Revlon, the popular cosmetics company, is reportedly set to launch a refinancing plan with the help of a $1.8 billion debt package from lenders. This news comes amidst objections from some of Revlon’s lenders, who claim that the company violated the terms of its debt agreements last year. However, Revlon contends that no default occurred because the asset transfer was allowed under the debt documents pertaining to its American Crew brand’s intellectual property.

Despite these objections, Revlon managed to secure the majority of votes from lenders required to approve the debt refinancing before the Friday deadline. Concurrently, the company has been working on relaunching the Revlon brand in China, as it initially exited the Chinese market back in 2014.

Revlon has been grappling with challenges in attracting younger customers and competing with industry giants like L’Oreal and Estee Lauder. Its sales have witnessed a decline for at least five consecutive quarters, and preliminary fourth-quarter revenue figures stood at $699.4 million, falling well below market estimates of $755.4 million.
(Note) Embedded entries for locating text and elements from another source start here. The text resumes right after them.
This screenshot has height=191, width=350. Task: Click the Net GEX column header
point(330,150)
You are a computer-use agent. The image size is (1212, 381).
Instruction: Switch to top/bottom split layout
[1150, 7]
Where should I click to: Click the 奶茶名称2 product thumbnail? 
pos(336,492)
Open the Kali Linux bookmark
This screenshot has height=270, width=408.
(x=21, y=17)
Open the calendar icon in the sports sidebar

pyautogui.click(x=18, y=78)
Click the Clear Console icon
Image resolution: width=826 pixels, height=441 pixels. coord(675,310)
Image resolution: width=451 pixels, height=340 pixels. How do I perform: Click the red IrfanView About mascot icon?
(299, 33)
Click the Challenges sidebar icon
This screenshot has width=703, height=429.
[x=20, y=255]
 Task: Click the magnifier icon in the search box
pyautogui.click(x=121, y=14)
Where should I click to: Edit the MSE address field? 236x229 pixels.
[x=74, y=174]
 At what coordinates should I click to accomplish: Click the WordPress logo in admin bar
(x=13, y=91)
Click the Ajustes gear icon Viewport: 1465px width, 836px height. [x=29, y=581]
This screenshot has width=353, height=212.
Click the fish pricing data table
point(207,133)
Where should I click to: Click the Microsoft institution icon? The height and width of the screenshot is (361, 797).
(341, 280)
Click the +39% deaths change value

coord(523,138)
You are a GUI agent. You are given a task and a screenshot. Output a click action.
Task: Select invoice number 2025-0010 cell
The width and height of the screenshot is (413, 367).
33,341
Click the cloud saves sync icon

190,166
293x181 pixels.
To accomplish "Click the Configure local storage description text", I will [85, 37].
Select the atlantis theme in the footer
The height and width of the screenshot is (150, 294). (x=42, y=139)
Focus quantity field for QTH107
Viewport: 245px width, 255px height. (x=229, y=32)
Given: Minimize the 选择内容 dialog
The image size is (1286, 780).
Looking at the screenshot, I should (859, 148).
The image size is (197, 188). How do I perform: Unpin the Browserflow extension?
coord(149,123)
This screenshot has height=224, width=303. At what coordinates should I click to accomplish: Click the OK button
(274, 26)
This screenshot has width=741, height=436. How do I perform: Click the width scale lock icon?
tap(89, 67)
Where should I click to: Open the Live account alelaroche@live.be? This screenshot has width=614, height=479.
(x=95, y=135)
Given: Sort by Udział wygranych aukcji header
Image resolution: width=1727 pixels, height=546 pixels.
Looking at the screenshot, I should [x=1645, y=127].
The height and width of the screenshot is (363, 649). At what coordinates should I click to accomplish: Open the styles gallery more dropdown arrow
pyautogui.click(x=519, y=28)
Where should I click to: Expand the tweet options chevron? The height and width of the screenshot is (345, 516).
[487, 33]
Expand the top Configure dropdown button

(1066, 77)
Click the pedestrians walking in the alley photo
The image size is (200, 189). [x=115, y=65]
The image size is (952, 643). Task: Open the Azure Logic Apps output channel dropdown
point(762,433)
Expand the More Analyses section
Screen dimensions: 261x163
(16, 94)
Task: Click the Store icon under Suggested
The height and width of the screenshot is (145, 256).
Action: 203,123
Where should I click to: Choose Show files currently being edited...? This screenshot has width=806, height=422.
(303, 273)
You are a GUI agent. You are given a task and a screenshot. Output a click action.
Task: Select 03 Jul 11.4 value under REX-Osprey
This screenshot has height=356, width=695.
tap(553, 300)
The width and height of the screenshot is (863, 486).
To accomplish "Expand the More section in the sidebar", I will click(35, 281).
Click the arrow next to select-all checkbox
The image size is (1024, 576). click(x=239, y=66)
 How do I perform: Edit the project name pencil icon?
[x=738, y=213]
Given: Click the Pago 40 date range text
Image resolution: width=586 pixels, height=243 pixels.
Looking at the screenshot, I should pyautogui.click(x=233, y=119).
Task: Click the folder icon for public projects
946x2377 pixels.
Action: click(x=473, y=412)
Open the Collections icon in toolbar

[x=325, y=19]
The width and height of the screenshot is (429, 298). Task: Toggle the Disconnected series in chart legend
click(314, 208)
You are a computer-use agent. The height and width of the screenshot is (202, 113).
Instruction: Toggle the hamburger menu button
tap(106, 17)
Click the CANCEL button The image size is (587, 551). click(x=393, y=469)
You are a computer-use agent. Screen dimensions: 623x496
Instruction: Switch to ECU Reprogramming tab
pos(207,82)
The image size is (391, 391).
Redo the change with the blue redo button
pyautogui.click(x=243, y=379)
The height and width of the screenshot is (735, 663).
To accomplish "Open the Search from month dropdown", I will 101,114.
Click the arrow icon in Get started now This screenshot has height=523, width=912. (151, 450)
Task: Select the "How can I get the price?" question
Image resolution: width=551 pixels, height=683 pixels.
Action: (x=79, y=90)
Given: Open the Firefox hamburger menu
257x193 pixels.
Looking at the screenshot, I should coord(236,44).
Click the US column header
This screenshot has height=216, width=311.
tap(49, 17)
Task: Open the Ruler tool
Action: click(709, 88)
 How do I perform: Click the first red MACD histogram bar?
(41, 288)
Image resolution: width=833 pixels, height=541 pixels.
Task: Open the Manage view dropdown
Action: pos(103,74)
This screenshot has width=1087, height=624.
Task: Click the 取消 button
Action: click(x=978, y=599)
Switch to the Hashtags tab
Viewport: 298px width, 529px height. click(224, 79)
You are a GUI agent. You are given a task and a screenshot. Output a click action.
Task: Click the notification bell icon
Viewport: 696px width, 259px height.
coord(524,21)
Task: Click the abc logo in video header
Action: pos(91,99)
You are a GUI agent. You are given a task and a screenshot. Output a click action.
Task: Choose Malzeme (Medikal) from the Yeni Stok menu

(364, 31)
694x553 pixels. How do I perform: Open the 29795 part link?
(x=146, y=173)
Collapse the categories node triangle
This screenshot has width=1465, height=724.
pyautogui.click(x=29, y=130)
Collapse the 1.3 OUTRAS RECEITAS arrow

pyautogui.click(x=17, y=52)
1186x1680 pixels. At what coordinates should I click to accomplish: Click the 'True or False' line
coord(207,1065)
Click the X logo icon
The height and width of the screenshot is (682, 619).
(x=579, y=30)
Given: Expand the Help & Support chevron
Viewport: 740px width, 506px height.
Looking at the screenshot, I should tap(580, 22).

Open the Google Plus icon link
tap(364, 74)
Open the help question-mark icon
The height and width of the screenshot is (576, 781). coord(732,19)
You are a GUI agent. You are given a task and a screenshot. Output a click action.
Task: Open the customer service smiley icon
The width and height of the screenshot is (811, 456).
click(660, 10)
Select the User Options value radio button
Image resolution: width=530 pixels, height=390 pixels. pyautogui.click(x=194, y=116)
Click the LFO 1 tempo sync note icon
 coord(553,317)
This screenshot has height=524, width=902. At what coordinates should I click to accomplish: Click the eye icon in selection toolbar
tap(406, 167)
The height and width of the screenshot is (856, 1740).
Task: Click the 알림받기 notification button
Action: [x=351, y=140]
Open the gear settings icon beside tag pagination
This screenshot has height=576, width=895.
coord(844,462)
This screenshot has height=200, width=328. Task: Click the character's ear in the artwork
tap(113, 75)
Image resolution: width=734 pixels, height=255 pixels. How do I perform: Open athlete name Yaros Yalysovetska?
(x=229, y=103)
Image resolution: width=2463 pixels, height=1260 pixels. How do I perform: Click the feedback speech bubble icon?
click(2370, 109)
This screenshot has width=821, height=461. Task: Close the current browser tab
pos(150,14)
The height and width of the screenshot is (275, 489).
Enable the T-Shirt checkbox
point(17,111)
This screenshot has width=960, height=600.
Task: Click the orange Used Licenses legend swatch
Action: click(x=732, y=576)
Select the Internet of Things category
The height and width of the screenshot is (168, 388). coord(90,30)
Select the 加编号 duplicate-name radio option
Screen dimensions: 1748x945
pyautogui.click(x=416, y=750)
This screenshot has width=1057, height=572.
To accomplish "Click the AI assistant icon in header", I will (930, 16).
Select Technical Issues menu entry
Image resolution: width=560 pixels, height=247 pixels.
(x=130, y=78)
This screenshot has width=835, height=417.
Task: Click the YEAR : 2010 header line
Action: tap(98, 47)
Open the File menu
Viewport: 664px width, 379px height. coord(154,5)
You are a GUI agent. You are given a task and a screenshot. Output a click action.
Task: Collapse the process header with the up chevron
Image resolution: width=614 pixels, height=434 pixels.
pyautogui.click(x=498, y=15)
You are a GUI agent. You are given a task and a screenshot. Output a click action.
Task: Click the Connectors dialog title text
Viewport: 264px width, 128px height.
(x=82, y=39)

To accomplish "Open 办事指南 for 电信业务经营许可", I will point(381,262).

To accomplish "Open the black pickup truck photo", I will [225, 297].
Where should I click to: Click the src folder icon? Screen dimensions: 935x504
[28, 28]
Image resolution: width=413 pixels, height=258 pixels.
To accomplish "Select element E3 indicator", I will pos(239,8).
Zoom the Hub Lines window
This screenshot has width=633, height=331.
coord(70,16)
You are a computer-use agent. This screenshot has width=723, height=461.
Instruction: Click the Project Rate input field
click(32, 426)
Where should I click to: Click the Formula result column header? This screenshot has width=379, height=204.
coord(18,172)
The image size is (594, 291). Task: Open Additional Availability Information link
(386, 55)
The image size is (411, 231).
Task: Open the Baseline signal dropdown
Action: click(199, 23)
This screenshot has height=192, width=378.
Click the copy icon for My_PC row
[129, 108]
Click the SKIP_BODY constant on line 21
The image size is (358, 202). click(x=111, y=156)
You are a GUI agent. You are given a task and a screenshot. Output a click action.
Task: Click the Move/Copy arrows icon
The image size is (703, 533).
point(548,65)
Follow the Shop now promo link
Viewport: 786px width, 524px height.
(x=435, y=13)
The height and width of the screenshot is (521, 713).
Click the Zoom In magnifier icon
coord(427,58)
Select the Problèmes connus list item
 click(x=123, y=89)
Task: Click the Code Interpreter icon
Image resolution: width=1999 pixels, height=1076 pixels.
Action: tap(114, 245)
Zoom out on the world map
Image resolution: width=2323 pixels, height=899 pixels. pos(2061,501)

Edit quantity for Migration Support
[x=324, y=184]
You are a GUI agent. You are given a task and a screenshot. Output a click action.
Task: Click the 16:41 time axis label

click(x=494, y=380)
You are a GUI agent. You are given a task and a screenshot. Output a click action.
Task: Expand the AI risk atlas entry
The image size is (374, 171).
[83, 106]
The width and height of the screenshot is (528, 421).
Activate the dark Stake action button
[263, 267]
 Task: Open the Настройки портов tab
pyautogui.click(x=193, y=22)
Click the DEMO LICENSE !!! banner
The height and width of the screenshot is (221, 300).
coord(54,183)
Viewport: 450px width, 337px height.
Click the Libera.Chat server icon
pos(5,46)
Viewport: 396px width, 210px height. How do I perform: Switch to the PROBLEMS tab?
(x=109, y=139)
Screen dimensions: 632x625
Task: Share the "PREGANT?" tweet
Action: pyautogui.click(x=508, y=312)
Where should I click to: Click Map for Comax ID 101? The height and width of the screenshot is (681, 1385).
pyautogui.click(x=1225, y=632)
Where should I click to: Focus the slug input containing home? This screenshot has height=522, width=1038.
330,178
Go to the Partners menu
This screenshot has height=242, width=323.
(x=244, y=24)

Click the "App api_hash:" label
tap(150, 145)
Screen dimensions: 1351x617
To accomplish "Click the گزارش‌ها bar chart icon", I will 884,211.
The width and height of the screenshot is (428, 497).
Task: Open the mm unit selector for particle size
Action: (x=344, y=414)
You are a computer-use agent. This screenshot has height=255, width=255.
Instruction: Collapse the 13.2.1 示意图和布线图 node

Additionally, as of December 31, 2019, Revlon had accrued long-term debt amounting to $2.91 billion.

In an effort to improve profitability, Revlon’s parent company recently announced its expectation to save up to $230 million per year by the end of 2022. This would involve mainly cutting nearly 1,000 positions. The company is also exploring various options with Goldman Sachs.

Moreover, Revlon has entered into an agreement with Jefferies Finance LLC for $850 million in new finance. This will allow for the repayment of senior loans due in February 2021, along with a 2019 term loan.

With the launch of this refinancing plan, Revlon is aiming to address its financial challenges and enhance its standing in the highly competitive cosmetics industry. The success of this plan will be pivotal in determining the company’s future growth and profitability.